▸ Work instructions
The answer should be the exact lines from the line containing "1379x780 pixels." through the last line of the material below, with no pictures.

▸ Exercise inputs
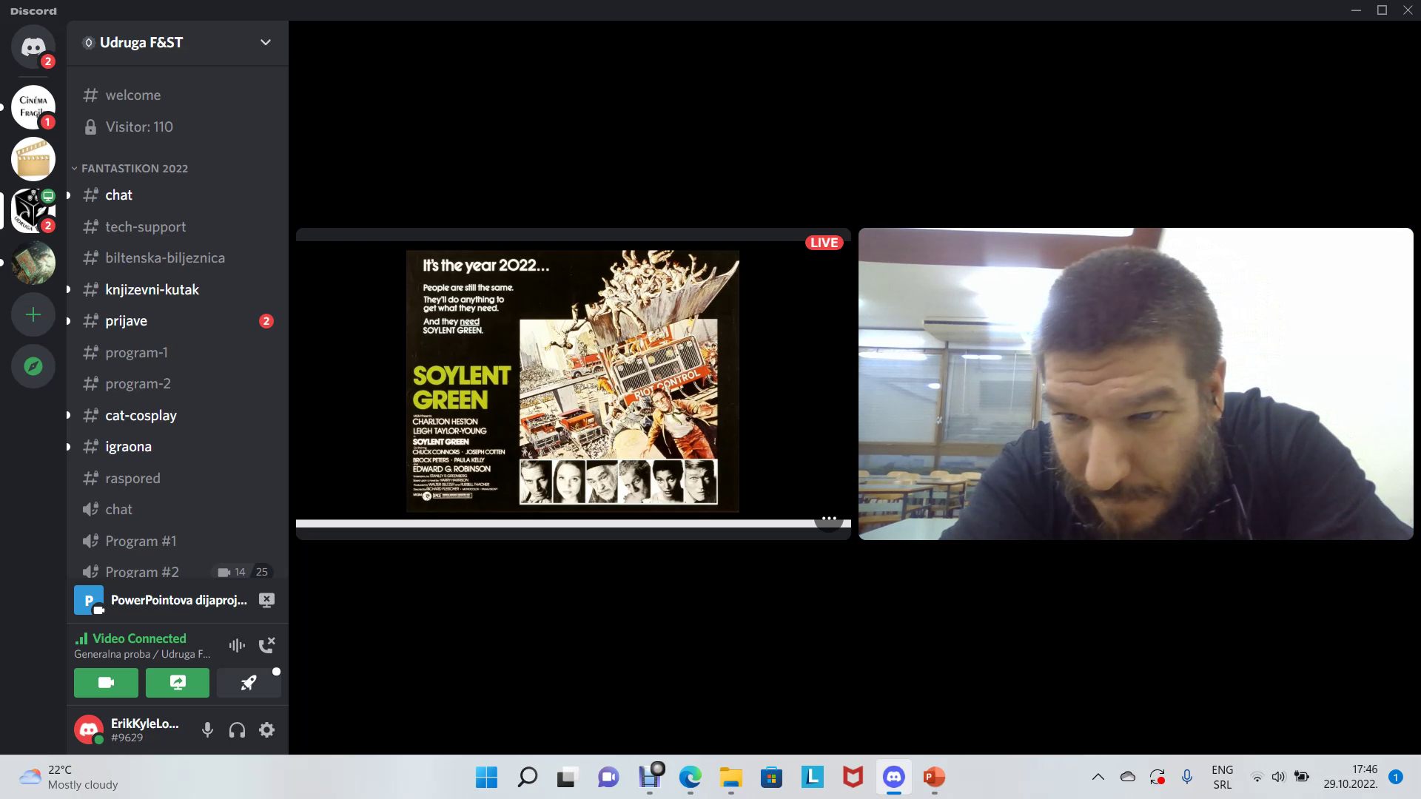This screenshot has height=799, width=1421.
Task: Toggle noise suppression waveform icon
Action: tap(237, 645)
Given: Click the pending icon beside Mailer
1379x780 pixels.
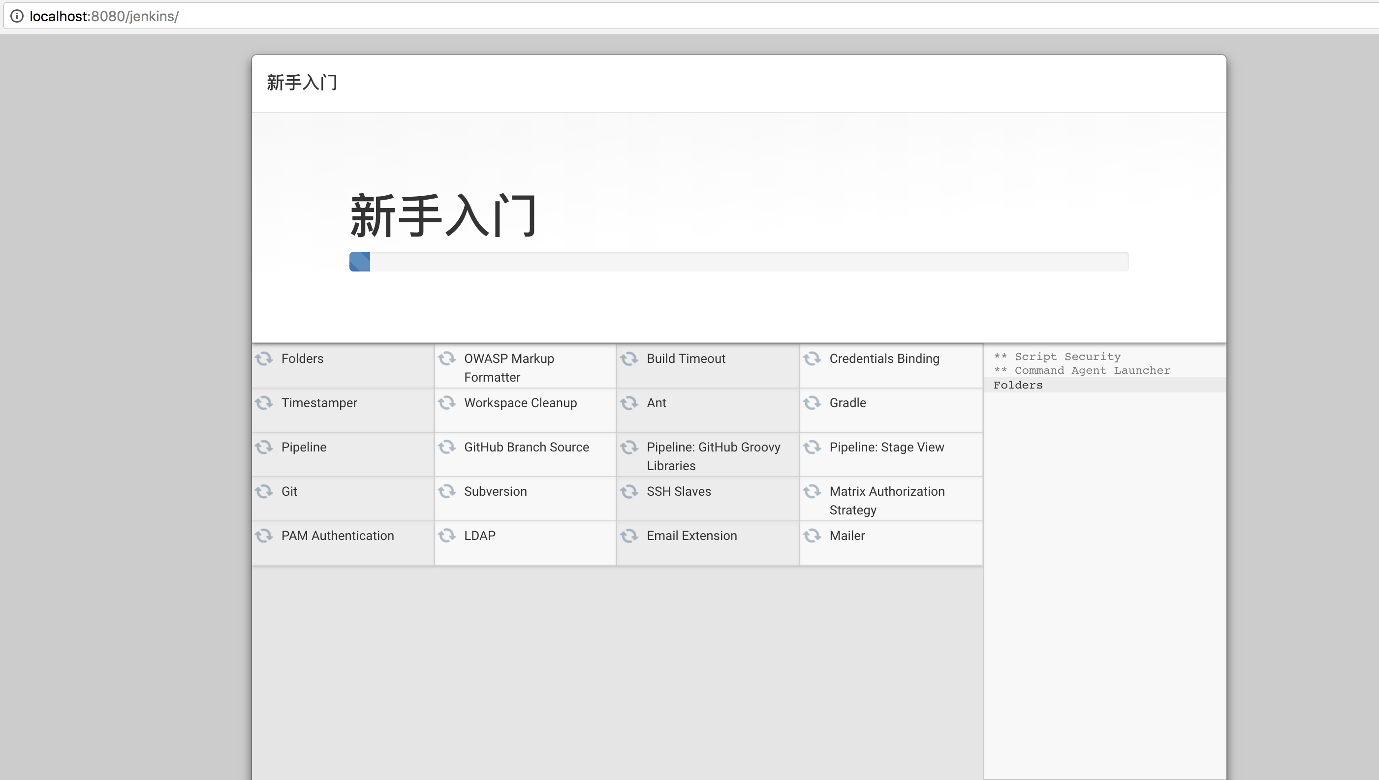Looking at the screenshot, I should (812, 536).
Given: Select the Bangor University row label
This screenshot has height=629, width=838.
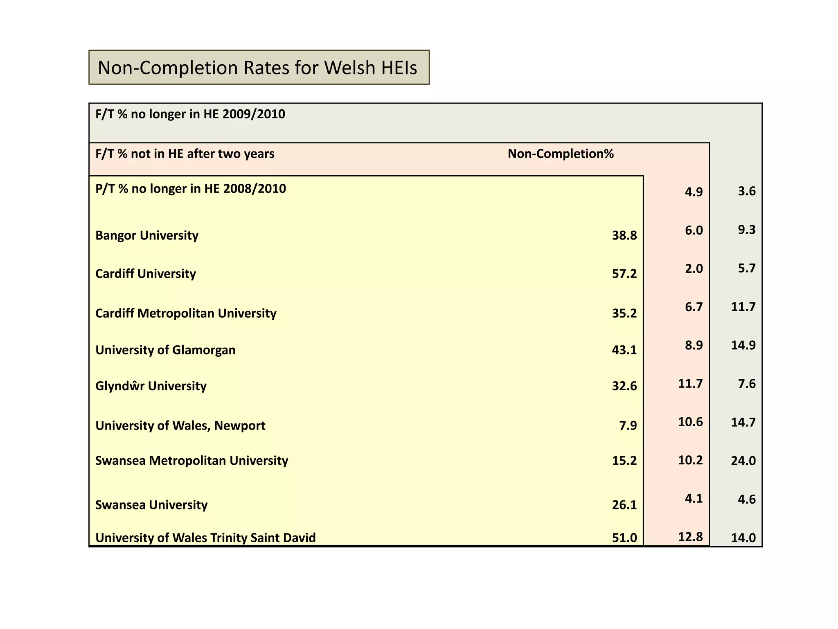Looking at the screenshot, I should coord(146,235).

▸ Completed task
1379x780 pixels.
Looking at the screenshot, I should (812, 536).
Given: Select the Bangor University row label
This screenshot has height=629, width=838.
Looking at the screenshot, I should coord(146,235).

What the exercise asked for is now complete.